▶ REQUISITI: Riscrivi tutte queste righe come elenco numerato, senza le righe vuote. Lascia fuori le immagini dalla risposta.

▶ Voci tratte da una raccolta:
● ● ● ●
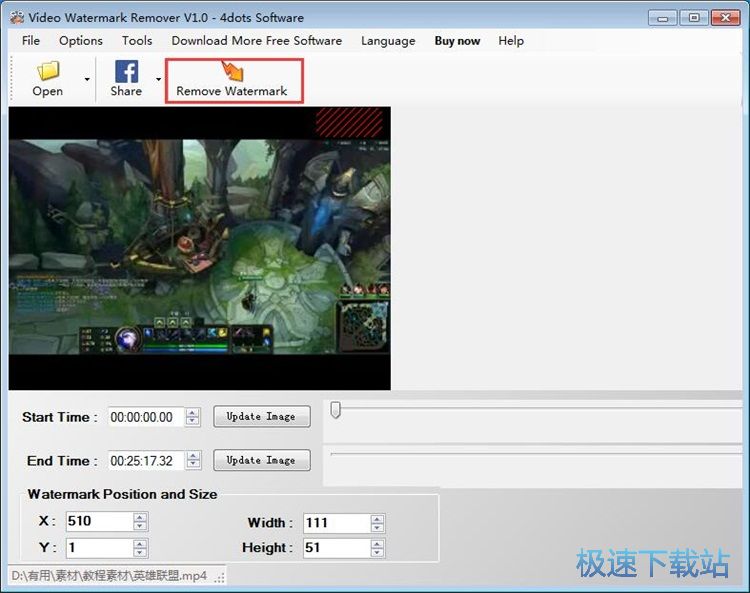Expand the Open button dropdown arrow
The width and height of the screenshot is (750, 593).
[87, 79]
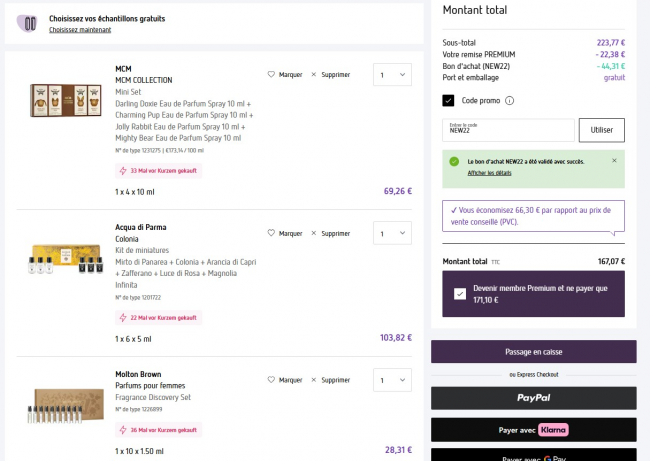This screenshot has height=461, width=650.
Task: Open quantity dropdown for Acqua di Parma
Action: (391, 233)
● ● ● ●
▶ RISPOSTA ATTESA:
1. Expand the Open button dropdown arrow
2. The width and height of the screenshot is (750, 593).
3. [87, 79]
4. This screenshot has height=461, width=650.
5. Task: Open quantity dropdown for Acqua di Parma
6. Action: (391, 233)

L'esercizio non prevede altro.